IIR filters when compared to FIR filters are less complex and takes much less area since it utilizes
lesser multipliers and adders to achieve the same specification. However since IIR filters have a
feedback they are nonlinear in phase and can be unstable. Applications which do not require
linearity in phase can use IIR filters in place of FIR filters which are often implemented in a higher
order to meet the specification, thereby burning more power and area. Practical IIR filters are of
order greater than four and are implemented as cascades of biquads due to concerns over stability.
Biquads which are second order recursive filters contains two poles and two zeros, can be
implemented in various forms like Direct Form I, Direct Form II and Transpose forms, Francis
(2009) and Karen et al. (2013). Out of these structures Transpose Direct Form II is most canonical
form as it uses minimum number of delay elements, multipliers and adders. Apart from the above
mentioned structures there are other structures which are optimized for performance or area. In this
paper the biquad is implemented in the Transpose Direct Form II structure, since it is hardware
efficient and can be modularized for reuse. The simple biquad designed in Direct Form II structure
forms the heart of the 3 parallel biquad which can be used as a building block of IIR filter. The
design steps involved are algorithmic in nature and involves a number of iterations. The system
design results thus derived are optimal in terms of hardware requirement and sticks to the
maximum error requirement for the design under consideration.

IIR FILTER BIQUAD SYSTEM DESIGN

IIR filter biquad generally comprises of adders and multipliers along with delay elements. As
discussed earlier IIR filters has a feedback path so ensuring stability of the design is an important
design parameter. An IIR biquad can be represented mathematically as in (1) where b0 to b2 are
the feed forward coefficients and a1 to a2 are the feedback coefficients. All the coefficients are
normalized such that the coefficient a0 is unity. x(n) and y(n) are the input and the output of the
biquad.

y(n) = b0 x(n) + b1 x(n-1) + b2 x(n-2) + a1 y(n-1) + a2 y(n-2) (1)

To design and verify the biquad structures, a standard set of filter specifications were used. The
filter specifications are tabulated in Table. 1. The coefficients of the filter (b0, b1, b2, a1, a2) were
generated by using the Filter Design and Analysis Tool (FDA Tool) provided by MATLAB. The
FDA Tool also gives a gain value which is to be multiplied to the input signal before it is
processed. The coefficients, tabulated in Table. 2 were computed for a Low Pass Butterworth filter
which is realized in Transpose Direct Form II structure. Apart from the specifications mentioned in
Table. 1 other filter design specifications can also be added to generate the coefficients. The basic
biquad structure is shown in Fig. 1. The Direct Form II implementation requires a total of six
multipliers and three adders along with two delay elements. The Gain can be adjusted so that the
coefficients b0 to b2 can be powers of two.
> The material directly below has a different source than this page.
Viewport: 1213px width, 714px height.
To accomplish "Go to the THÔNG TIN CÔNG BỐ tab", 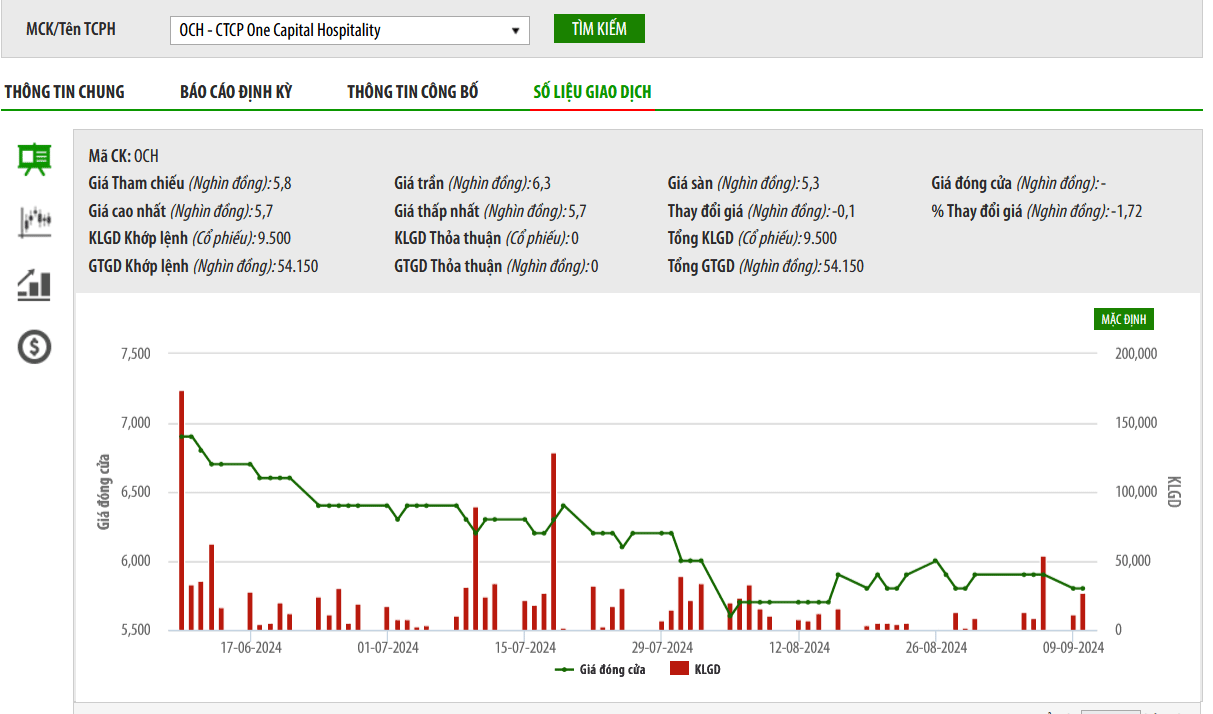I will click(x=413, y=92).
Multiplication by a power of two can be efficiently
implemented as shifters in digital domain, thereby reducing the number of multipliers required for
the implementation.

Biquad Data Representation


Signed fixed point representation was used for representing the input and output of the biquad.
Since the input data range and the coefficients are fixed, the hardware requirement for the biquad
can be reduced if fixed point representation is used while maintaining the required accuracy. In
fixed point representation the integer part and the fractional part are represented in fixed number of
bits. This can reduce the area required for implementation of the biquad by 2x - 3x as mentioned in
Andrew (2011), when compared with floating point representation.

Gain b0
X(n) Y(n)
+
Z-1
b1 a1
+
Z-1
b2 a2
+
Figure 1. Biquad Structure Direct Form II.
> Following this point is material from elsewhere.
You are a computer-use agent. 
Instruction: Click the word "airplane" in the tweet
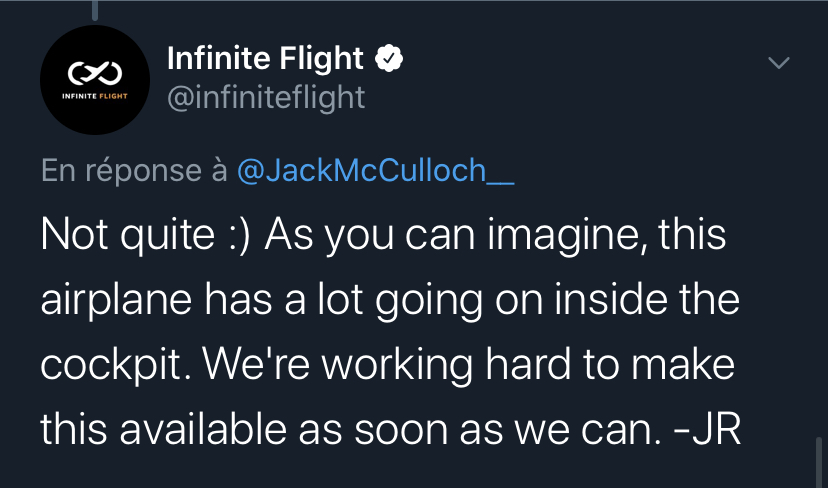coord(107,302)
Table 1. IIR low pass filter specifications.


Filter Parameter Value
Pass band frequency 100 KHz
Stop band frequency 500 KHz
Sampling frequency 20 MHz

180
Table 2. Biquad Coefficients - Double Precision.
Coefficient Value
b0 1
b1 2
b2 1
a0 1
a1 -1.9555782403150355
a2 0.95654367651120342
Gain 0.00024135904904198073

Figure 2. Filter input quantization algorithm.

Biquad Input Quantisation


As the IIR Filter implementation is in digital domain the input bit width needs to be fixed. As the
input signal ranges from -1 to +1 and also to minimize the area, signed fixed point representation
was used for representing the data. Considering the input data range only two bits are required to
represent the integer part. The bit width for representing the fractional part is computed so that the
error introduced by quantizing the input is 0.001dB or less. The error was computed using (2),
where IdealFilterOut is the ideal filter output and InputQuantizedFilterOut is the output of the
filter with the input quantized to fixed bits.

181
(2)
The algorithm used for finding the width is shown in Fig. 2. A sine wave in the pass band
(50 KHz) and a signal in transition band (150 KHz) was used for calculating the required
amount of precision. After passing the two inputs to the algorithm the maximum value of
N was taken as the length required for representing the input. It was found that the total
input width came to 28 bits, 2 bits to represent the integer part along with the sign and 26
bits for representing the fractional part. Since the input is 28 bits the output word length is
also 28 bits. The same design algorithm can be used to find the input and output word
length for a different error requirement. As the error requirement decreases the word
length increases resulting in a higher hardware requirement.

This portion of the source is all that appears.